Companies should ensure their contractual terms properly address health data processing in the AER context. These terms should require consumers to represent that they have the legal authority to furnish health data to the company, warrant that they will comply with any procedures on the disclosure of health data, acknowledge the company's consumer health data privacy policy, agree that any violation of these terms by the consumer is a material breach of contract, and agree to indemnify a company, and its affiliates and service providers, for damages they incur from a breach of the terms by the consumer. In addition, when appropriate, companies should require consumers to agree to mandatory arbitration to avoid class action-based claims arising from noncompliance with the MHMDA.

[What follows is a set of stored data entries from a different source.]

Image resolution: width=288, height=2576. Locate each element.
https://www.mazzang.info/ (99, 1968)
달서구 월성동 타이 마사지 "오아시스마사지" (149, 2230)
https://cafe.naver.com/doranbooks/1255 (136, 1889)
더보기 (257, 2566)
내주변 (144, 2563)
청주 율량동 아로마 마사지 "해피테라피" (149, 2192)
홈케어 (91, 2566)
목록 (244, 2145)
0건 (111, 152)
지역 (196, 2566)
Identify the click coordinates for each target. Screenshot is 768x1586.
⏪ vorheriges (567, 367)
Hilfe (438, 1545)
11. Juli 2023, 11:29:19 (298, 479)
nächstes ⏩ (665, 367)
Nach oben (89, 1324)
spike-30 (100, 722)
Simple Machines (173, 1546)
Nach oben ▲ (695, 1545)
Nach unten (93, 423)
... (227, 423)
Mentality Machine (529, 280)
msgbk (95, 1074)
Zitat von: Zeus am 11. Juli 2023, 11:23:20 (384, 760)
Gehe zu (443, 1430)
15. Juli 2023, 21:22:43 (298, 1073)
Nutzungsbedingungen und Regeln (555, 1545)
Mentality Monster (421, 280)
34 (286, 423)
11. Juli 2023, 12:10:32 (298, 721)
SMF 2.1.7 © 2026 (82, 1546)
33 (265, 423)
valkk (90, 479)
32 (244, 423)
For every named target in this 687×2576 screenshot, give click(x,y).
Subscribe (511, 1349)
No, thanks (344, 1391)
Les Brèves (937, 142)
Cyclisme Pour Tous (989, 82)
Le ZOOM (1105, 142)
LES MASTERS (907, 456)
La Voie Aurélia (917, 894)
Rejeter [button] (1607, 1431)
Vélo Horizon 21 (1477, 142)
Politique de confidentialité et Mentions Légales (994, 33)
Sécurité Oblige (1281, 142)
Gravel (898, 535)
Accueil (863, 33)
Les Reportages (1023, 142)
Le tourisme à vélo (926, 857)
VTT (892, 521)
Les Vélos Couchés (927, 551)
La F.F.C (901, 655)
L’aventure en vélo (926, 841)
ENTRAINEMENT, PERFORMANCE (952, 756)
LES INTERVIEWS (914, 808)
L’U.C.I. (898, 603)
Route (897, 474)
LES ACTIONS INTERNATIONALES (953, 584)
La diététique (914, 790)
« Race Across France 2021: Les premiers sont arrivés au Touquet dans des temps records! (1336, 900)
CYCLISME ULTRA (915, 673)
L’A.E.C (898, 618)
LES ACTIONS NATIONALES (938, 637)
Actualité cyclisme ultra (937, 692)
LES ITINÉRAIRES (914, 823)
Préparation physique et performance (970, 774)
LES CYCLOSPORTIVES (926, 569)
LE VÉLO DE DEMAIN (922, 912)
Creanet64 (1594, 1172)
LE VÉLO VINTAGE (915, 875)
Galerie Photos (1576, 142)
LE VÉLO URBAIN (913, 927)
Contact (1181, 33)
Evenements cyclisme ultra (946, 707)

Security and incident responses

The MHMDA requires regulated entities to maintain technical, physical and administrative security controls to protect the confidentiality, integrity and accessibility of health data. In addition, Washington state's data breach notification law includes health data within its scope of protected personal information. Accordingly, companies need to reevaluate their information security programs to ensure they properly classify AER-related health data — and the systems used to transmit and retain such data — as "critical" or "sensitive." They also need to ensure their incident response plans account for responding to ransomware attacks, email compromises and other incidents that could impact this health data.

Vendor management

The MHMDA requires regulated entities to execute written contracts with their service providers, or data "processors." These contracts are also important as companies can rely on them to rebut allegations of improperly "sharing" health data because the term "sharing" includes an exception related to the disclosure of such data to a data processor. In turn, companies should evaluate contracts with third-party service providers who support their AER programs to ensure they properly address the MHMDA's requirements. In the event regulated entities are relying on a service provider's online platform to collect AER-related health data, it is important to ensure there are contractual guarantees that these platforms are not using online tracking technologies that are unrelated to an AER program, such as social media and advertising pixels.

Cyber insurance

In light of the private right of action in the MHMDA, companies must understand the scope of their insurance coverage, including whether their policies' expressly exempt coverage related to unlawful data collection or processing claims. Accordingly, policyholders should work with their cyber insurance broker to review their existing coverage and pose questions to their underwriters if it is unclear how the policy addresses these issues. In the event a company's insurance is not adequate, it should immediately seek to identify whether it can procure supplemental or replacement coverage to minimize the risk.

Implement compliance measures now

There are several reasons why a company may adopt an AER program, including for regulatory compliance, warranty administration, research and development, or consumer loyalty purposes. Regardless of why it has been created, the collection and retention of health data is at the core of any AER program. Therefore, the data collected in an AER program will likely be subject to the MHMDA and the significant legal risks therein for businesses conducting business in Washington or targeting its consumers. With little time remaining until the MHMDA enters into force, companies should act now to implement compliance measures to better avoid MHMDA-related privacy complaints and legal demands that will undoubtedly make their way to the courts.